(What to produce)
In the passage below about whether one's life is in order, translate this sentence into Spanish: "I’ve been thinking about it for days now and I haven’t arrived at an answer."
──────── Selected passage ────────
I was watching an old episode of NCIS… I know, just stick with me on this. It’s going somewhere; I promise. So one of the characters gets a cancer diagnosis. The doctor makes it very clear how serious things are. “Do you have your life in order?”

Well, it may sound stupid, but it got me to thinking. Is my life in order?

We think of death as this sort of waypoint. A road sign we’re approaching. And we only treat it seriously when we see the turn off sign. As horrible as it to have cancer- and I’ve lost many family members to it- the biggest difference between that and a more ordinary or violent death, is that you usually see it coming.

But what if my life doesn’t go that way? Maybe I’ve got decades left in me. Maybe not. And if the worst should happen, have I done what I needed to? Have I said what needed to be said?

I’ve been thinking about it for days now and I haven’t arrived at an answer.
──────── Data under study ────────
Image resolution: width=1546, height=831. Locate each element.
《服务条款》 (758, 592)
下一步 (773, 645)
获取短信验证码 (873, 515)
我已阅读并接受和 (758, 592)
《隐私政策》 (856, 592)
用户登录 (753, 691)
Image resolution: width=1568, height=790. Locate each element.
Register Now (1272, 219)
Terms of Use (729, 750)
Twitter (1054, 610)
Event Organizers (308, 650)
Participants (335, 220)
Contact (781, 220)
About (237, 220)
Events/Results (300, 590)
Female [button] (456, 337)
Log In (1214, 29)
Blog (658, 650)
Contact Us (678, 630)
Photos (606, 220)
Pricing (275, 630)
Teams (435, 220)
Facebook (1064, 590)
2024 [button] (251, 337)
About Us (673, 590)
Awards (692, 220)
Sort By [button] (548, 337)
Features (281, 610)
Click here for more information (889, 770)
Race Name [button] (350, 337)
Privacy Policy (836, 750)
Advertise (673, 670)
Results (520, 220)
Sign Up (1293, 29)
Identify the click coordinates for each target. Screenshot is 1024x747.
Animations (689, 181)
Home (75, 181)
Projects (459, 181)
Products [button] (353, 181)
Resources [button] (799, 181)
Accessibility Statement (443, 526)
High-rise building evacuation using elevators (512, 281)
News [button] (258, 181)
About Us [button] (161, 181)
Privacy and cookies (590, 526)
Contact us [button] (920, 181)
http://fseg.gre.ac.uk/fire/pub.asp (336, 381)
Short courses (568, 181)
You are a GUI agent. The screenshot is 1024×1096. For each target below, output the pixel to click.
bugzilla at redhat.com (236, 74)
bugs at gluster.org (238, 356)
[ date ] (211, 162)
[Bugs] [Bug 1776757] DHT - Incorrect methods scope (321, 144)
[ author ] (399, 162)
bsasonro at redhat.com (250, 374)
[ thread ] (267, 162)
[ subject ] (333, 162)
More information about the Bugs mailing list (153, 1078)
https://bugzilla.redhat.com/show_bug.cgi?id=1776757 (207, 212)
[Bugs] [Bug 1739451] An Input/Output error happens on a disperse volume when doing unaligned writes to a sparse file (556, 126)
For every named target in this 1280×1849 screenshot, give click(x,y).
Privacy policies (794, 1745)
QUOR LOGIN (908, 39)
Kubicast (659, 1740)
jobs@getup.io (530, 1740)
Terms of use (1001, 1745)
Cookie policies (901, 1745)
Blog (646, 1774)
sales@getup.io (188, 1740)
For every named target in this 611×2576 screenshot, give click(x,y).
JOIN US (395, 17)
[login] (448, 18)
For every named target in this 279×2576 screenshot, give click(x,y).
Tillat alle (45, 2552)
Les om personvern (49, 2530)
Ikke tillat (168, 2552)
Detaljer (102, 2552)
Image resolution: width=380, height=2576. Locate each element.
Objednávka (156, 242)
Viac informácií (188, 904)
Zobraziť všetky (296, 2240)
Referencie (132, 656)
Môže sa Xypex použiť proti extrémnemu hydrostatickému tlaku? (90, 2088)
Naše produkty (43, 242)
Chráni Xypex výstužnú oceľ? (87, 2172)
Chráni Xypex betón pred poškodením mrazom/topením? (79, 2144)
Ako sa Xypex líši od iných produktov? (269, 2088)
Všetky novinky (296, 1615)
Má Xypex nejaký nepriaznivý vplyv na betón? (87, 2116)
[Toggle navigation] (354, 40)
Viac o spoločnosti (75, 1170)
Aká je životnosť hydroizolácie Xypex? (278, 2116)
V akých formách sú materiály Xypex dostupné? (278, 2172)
────────
(Your solution)
Llevo días pensando en ello y no he llegado a una respuesta.